A new type of sensor could soon be installed on the blades of subsea tidal turbines to monitor the interaction between marine life and renewable energy installations, as a result of a new collaborative project involving the Offshore Renewable Energy (ORE) Catapult and CENSIS.
The initiative is the first time the government-backed Catapults and Innovation Centres have worked together.
The organisations’ research will aim to improve the monitoring of activity around subsea tidal installations and provide a warning when there is a risk of a collision with a tidal device. The project partners will assess whether sensor temfachnology from other industries can be employed to detect, monitor and forewarn of potential collisions with tidal energy devices, or if a new sensor technology is needed.
Current monitoring processes can be very expensive, involving teams of watchers on the seashore and a mixture of subsea listening devices. Subsequently, the cost of subsea environmental monitoring can be substantial and inconclusive when it is difficult to confirm surface sightings with events beneath the waves.
Regulations stipulate that developers must analyse the environment around a proposed site for two years prior to installation, as well as during the construction phase and throughout the plant’s operation. This is likely to be at least 20-25 years.
Vicky Coy, Project Manager at ORE Catapult, said: “Tidal energy is an emerging market with great export potential, which the UK has the potential to lead. Our primary concern is safety: To achieve that, we must design reliable monitoring systems that confirm these systems can be comfortably integrated into the subsea environment. But, we also need to make the technology cost effective.”
There are a number of developments at various stages of the planning process in the tidal energy market. The first and most high profile of these is the MeyGen project located in the North of Scotland. It aims to deploy up to 398MW of offshore tidal stream turbines by the early 2020s.

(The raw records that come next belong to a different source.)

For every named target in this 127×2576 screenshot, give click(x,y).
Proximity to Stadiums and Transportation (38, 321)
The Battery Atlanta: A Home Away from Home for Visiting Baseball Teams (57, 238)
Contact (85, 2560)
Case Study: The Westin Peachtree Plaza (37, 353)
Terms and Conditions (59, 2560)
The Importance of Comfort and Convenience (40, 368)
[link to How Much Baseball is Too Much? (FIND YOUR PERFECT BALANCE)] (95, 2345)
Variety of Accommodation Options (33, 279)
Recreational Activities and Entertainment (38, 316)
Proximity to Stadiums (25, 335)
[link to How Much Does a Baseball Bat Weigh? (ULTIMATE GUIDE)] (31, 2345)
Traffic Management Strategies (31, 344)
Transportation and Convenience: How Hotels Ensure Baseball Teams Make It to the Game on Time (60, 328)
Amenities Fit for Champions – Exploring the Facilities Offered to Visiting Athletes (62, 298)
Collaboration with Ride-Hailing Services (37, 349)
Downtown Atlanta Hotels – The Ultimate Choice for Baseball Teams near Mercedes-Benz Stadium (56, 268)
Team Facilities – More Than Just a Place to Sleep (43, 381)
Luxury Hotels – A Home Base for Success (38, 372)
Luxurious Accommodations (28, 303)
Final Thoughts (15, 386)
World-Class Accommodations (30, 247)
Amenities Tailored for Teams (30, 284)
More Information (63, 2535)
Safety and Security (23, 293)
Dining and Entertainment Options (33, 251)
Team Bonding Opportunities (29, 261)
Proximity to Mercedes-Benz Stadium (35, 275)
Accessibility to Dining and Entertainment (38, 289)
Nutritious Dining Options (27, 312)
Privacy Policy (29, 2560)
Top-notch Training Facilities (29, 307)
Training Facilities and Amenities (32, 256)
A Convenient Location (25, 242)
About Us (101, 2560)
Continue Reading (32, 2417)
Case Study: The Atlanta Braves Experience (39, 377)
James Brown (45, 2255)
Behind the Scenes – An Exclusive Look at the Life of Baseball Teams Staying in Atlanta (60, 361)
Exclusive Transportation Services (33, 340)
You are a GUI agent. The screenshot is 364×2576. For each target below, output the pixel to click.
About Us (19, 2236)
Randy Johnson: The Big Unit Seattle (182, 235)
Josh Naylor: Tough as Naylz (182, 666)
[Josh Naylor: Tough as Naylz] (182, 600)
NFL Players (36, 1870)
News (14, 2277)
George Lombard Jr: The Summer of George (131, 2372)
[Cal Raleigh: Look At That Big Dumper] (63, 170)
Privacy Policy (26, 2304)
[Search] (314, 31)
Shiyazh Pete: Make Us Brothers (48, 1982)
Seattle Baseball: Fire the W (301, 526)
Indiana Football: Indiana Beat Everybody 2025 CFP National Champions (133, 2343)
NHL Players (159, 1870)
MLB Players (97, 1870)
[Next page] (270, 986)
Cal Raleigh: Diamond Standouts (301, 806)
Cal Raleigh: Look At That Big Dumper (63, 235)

Gavin Burrows, Project Manager at CENSIS, said: “We’re working with a number of organisations to articulate the needs for a sensor system with the appropriate sensitivities – one that can provide evidence of how marine mammals behave near tidal turbines and also determine what exactly has impacted on a particular asset, should a collision occur. It’s most likely that sensors, whether these are brought in from another industry or developed specifically for this purpose, will be built into the blades of subsea turbines. This could have applications in a range of other offshore devices, not just in the tidal energy market.”